Depuis la crise économique de 2008, le marché du management de transition est en pleine croissance. Selon Delville Management, celui-ci a progressé de 4 % en 2014. “Alors qu’elles étaient réticentes par le passé à confier à l’externe des projets stratégiques pour des raisons de culture ou de confidentialité, les entreprises n’hésitent plus désormais à faire intervenir des cadres de haut niveau. Elles ont conscience que ces experts sont en mesure de les aider à surmonter une situation de crise et à conduire des opérations complexes rapidement”, analyse Benoît Durand-Tisnes, dirigeant et associé de Wayden Transition.
Des missions multiples
Séduites par l’idée de disposer dans les plus brefs délais de profils pointus capables de répondre à leurs besoins les plus spécifiques, près de 35 % des entreprises ont déjà fait appel aux services des managers de transition, selon l’enquête de Delville Management. Recrutés pour une période limitée, allant de quelques mois à une année, ces cadres dirigeants ou supérieurs surdimensionnés vont prendre au pied levé les rênes d’une entreprise, d’une filiale, d’un service ou d’un site. Lors de leurs prestations, ils mettront à disposition de l’entreprise leur expertise afin de gérer une situation de crise, piloter un projet stratégique, développer des activités à l’international, déployer de nouveaux outils, adapter l’entreprise aux évolutions du marché, manager les équipes en place ou encore remplacer en urgence un collaborateur sur une fonction clé.
◇ ◇ ◇ ◇ ◇ ◇ ◇
_Consigne à suivre_.
Pourriez-vous écrire la suite du texte sur le management de transition, en reprenant juste après sa dernière phrase ?
◇ ◇ ◇ ◇ ◇ ◇ ◇
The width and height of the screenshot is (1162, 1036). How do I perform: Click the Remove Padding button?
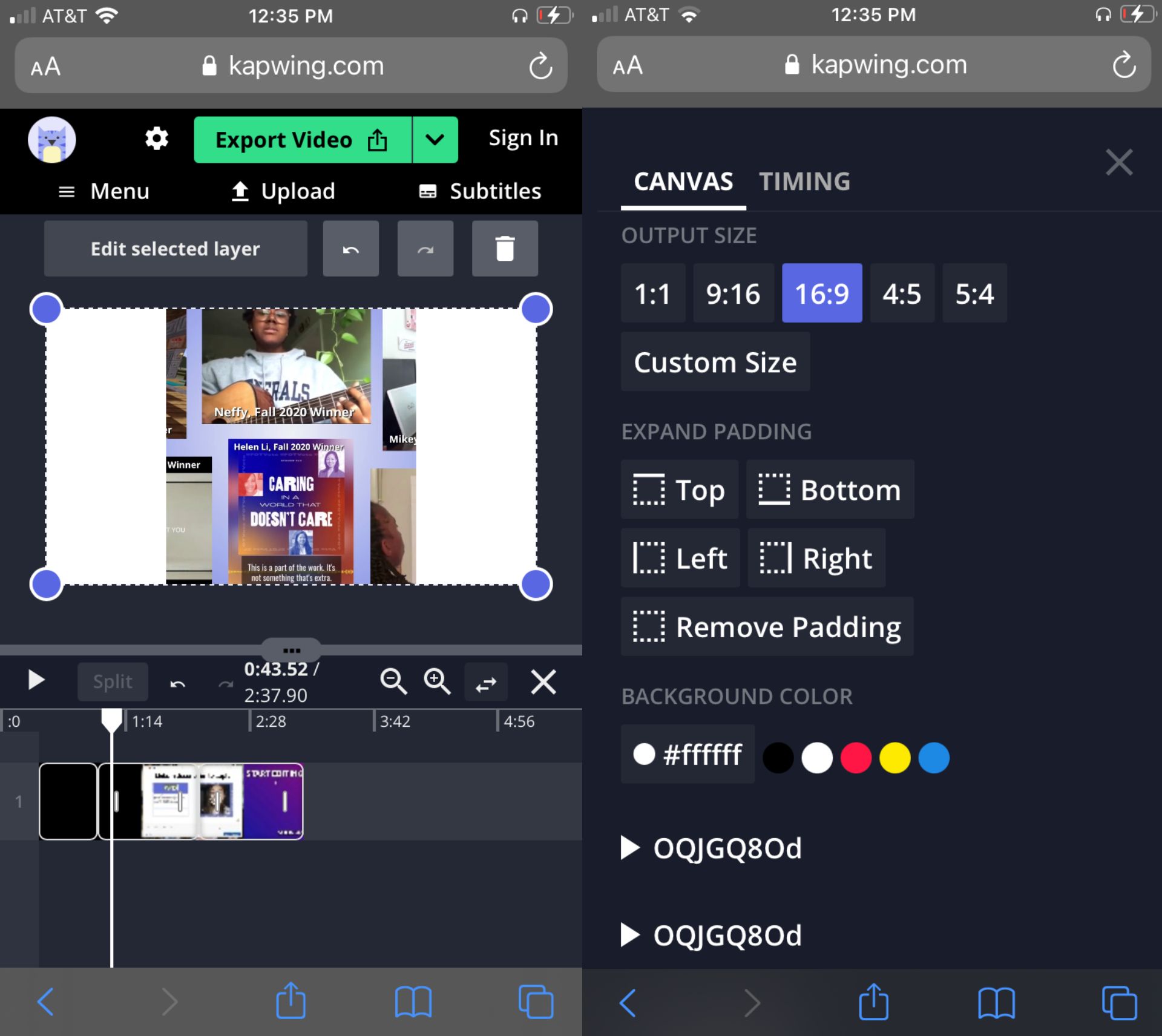point(766,627)

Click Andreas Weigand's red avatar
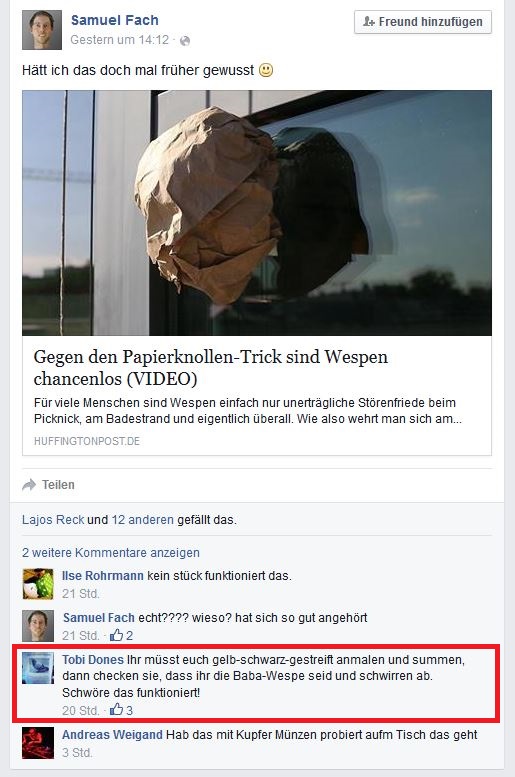click(x=38, y=743)
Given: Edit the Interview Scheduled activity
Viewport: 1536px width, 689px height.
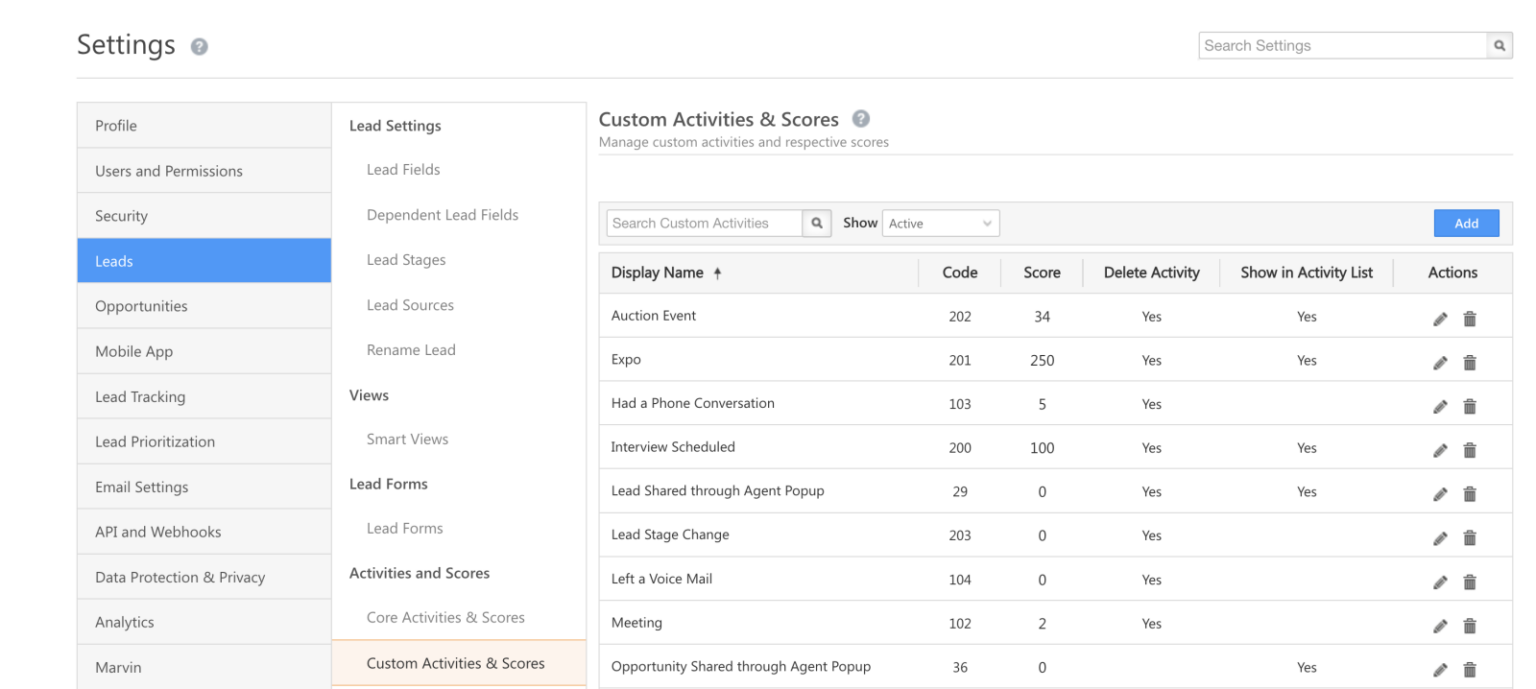Looking at the screenshot, I should click(1440, 450).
◇ ◇ ◇ ◇ ◇ ◇ ◇
_Réponse_.
Face à un manque de visibilité sur leurs carnets de commandes et à un personnel réduit au strict minimum, les entreprises se retrouvent vite débordées quand arrivent un pic d’activité ou un départ non anticipé. “De plus en plus d’entreprises travaillent à flux tendu. Souvent, elles n’ont plus les ressources disponibles ni les compétences nécessaires en interne pour mener seules des projets d’envergure et faire face à des enjeux significatifs dans des délais restreints. Elles vont donc avoir recours à ces professionnels expérimentés et opérationnels immédiatement qui vont leur apporter une agilité et les faire gagner en efficacité”, justifie Stéphanie Sabau, directrice executive management de transition chez Badenock & Clark.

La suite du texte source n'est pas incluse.